Why would you want to power up an electric motor to operate a generator to produce electricity ?

Perpetual Motion ?


----------



## JRaef (Mar 23, 2009)

Basic basic basic crash course, so you can see the problems you are in for:

An AC motor can indeed become an INDUCTION generator. But that means it can ONLY generate electricity when ALREADY CONNECTED to the grid and powered by a "Prime Mover", a machine such as a windmill, water or steam turbine, combustion engine, something like that. If you connect an AC motor to a prime mover all by itself without a grid connection, it's just another load on the prime mover.

And to the other point if you use an electric motor AS the prime mover for the induction generator, you have losses in BOTH motors, so you have a net loss (waste) of energy. 

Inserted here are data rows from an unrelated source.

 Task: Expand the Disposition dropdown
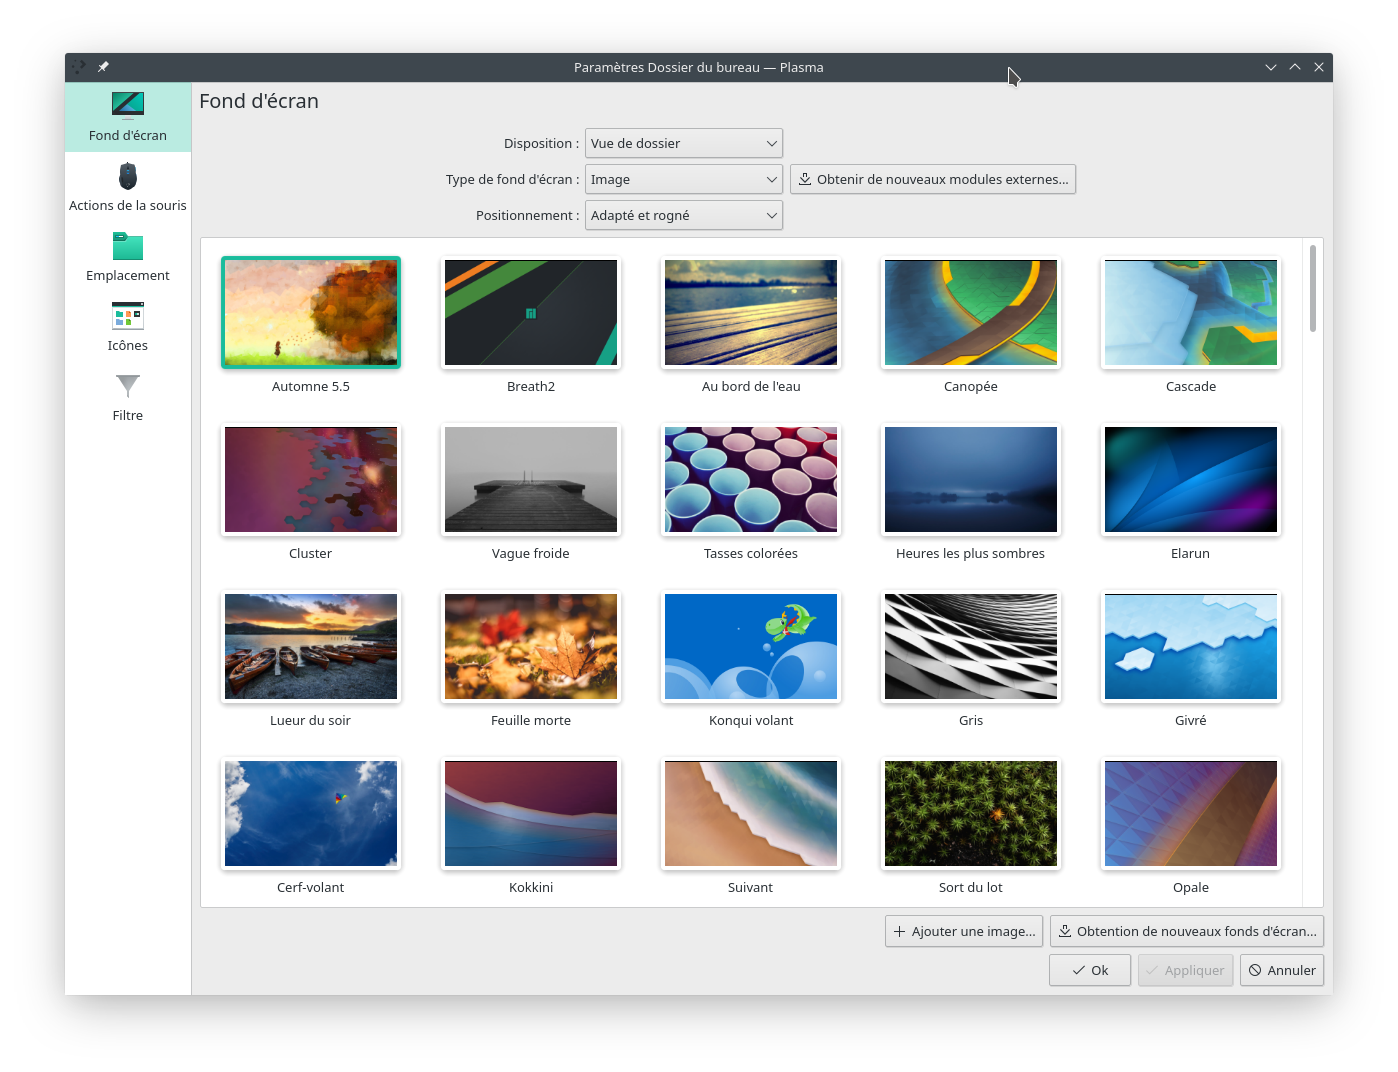coord(683,143)
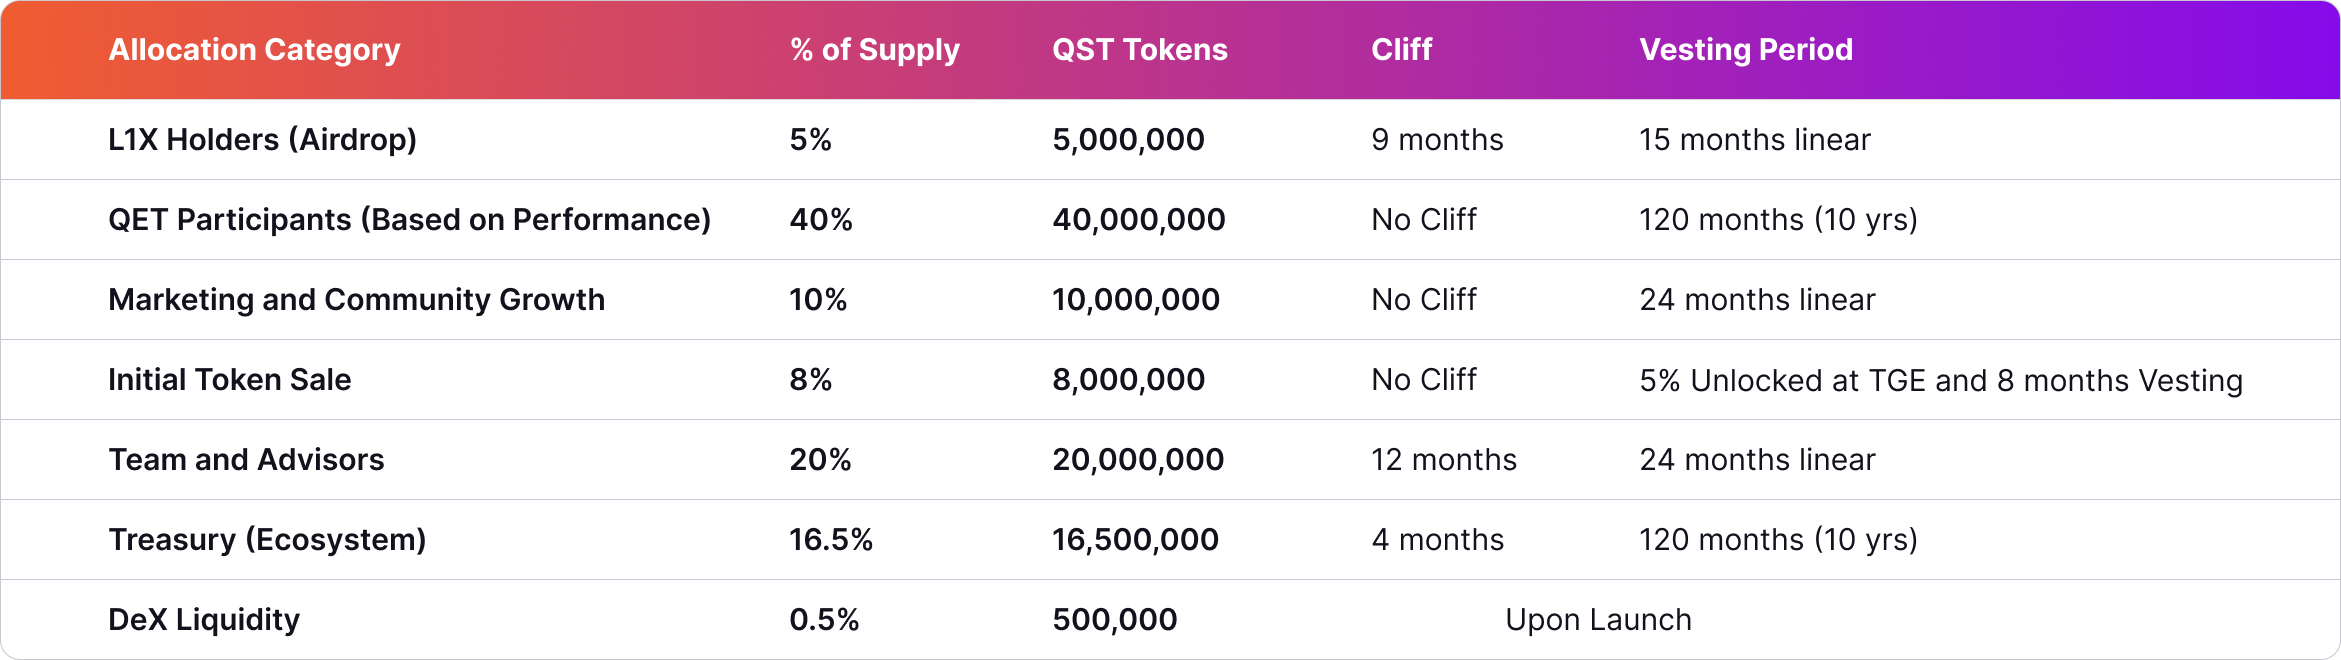Select the Treasury (Ecosystem) row label

pyautogui.click(x=267, y=540)
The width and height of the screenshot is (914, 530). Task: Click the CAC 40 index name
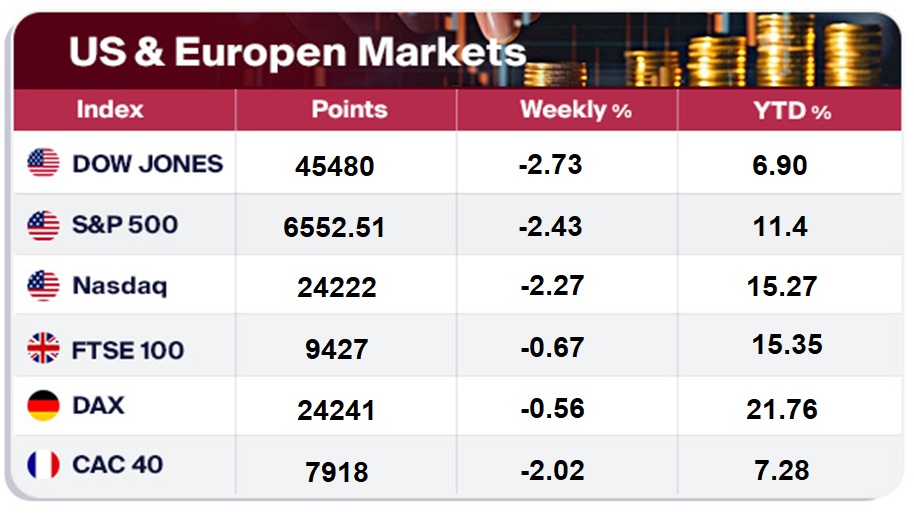118,465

An Induction motor _becomes_ a generator by having the prime mover turn the rotor FASTER than the synchronous speed of the motor. The connection to the grid is necessary because an induction motor has no magnetics in it, the coils are ELECTROMAGNETS, so something has to POWER the electromagnets first, called "magnetic excitation". Without that, no power output. In theory once it is generating, you would think it could create it's own magnetization energy, but as you USE the power from the now-generator, you at the same time rob the generator of it's excitation and the energy drops down to nothing. There are ways to tap into that capability though by using capacitors to STORE some excitation power just long enough to make it work. It is done all the time by "home power" enthusiasts, but the process is a long read not suited for this forum. Google is your friend though.

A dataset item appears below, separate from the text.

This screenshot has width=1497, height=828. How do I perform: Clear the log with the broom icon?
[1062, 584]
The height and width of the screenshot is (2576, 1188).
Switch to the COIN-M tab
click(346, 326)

For AC power generation, one alternative is to use a Permanent Magnet Generator, which has rare-earth magnets permanently installed to supply the necessary magnetism to make it generate. Another alternative is to use an AC Alternator, which has separate windings in the rotor and a way to energize them with a separate source of electricity, such as a battery or a small DC generator that is attached to the same shaft of the prime mover. The analog to this in the motor world is a "Synchronous Motor".


----------